**Task details**
Look in the material below for the line holding "[Telegram] (143, 793)". Set it down exactly, with each later line up to and including the line holding "Пожары (654, 57)".

**Given data**
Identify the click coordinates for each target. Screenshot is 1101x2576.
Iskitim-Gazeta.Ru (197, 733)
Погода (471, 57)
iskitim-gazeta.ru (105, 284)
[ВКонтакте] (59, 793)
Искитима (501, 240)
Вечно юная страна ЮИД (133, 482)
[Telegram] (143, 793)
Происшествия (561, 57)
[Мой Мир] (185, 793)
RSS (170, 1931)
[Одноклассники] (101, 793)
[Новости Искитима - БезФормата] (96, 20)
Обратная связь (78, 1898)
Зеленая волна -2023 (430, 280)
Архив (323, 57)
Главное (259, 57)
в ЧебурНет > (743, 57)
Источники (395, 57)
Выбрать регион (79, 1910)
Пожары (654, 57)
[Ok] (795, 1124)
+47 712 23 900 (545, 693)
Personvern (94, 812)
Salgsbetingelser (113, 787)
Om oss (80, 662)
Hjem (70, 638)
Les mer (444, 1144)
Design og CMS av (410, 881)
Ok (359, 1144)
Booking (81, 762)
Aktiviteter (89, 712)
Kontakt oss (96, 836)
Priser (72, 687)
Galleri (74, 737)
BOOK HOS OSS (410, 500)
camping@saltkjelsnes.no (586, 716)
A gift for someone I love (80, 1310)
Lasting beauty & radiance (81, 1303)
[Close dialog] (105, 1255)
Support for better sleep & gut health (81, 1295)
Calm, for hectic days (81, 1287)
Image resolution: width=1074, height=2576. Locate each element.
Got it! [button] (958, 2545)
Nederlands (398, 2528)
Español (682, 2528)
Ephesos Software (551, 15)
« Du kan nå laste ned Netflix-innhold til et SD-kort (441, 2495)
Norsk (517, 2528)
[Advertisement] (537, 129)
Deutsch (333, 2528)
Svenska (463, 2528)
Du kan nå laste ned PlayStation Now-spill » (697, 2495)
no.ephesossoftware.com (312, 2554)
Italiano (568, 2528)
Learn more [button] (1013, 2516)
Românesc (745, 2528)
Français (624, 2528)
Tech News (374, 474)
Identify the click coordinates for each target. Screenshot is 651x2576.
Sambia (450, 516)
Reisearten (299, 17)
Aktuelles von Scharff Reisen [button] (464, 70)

**Exercise answer**
[Telegram] (143, 793)
Происшествия (561, 57)
[Мой Мир] (185, 793)
RSS (170, 1931)
[Одноклассники] (101, 793)
[Новости Искитима - БезФормата] (96, 20)
Обратная связь (78, 1898)
Зеленая волна -2023 (430, 280)
Архив (323, 57)
Главное (259, 57)
в ЧебурНет > (743, 57)
Источники (395, 57)
Выбрать регион (79, 1910)
Пожары (654, 57)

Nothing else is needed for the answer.